━━━ Task material ━━━
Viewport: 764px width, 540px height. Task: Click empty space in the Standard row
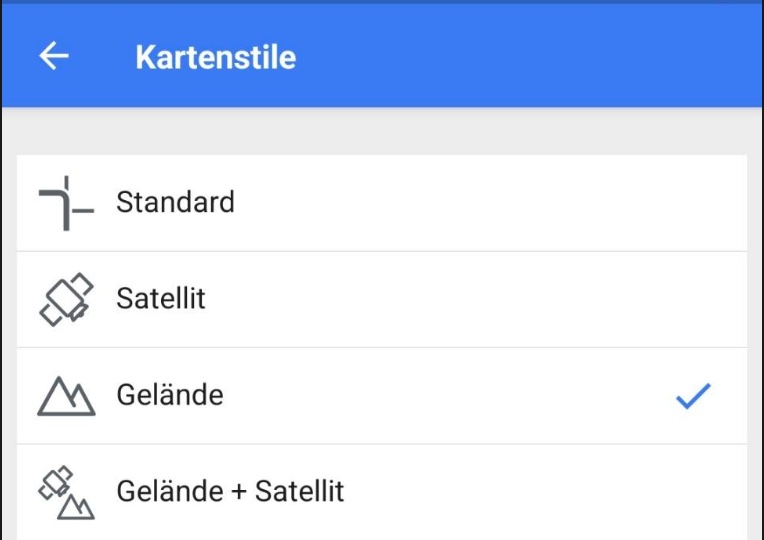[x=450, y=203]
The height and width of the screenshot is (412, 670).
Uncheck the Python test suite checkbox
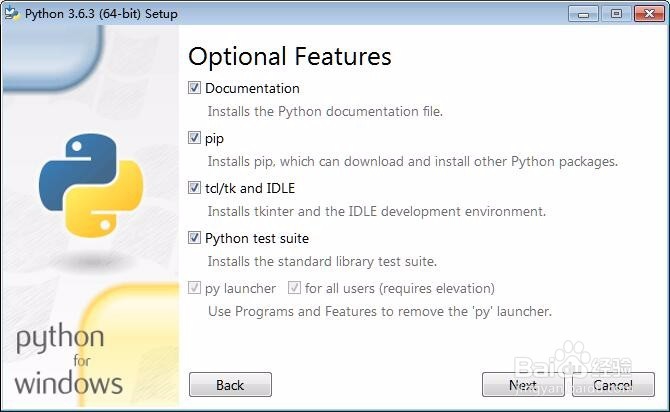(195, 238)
━━━
_Exercise_
Could you write out the lines of all the records above again with "checkbox" swapped for "tick box" and everything else left as it is? Omit the pictures from your answer.

_Answer to this problem_
Viewport: 764px width, 540px height. Task: Click empty space in the Standard row
[x=450, y=203]
The height and width of the screenshot is (412, 670).
Uncheck the Python test suite tick box
(195, 238)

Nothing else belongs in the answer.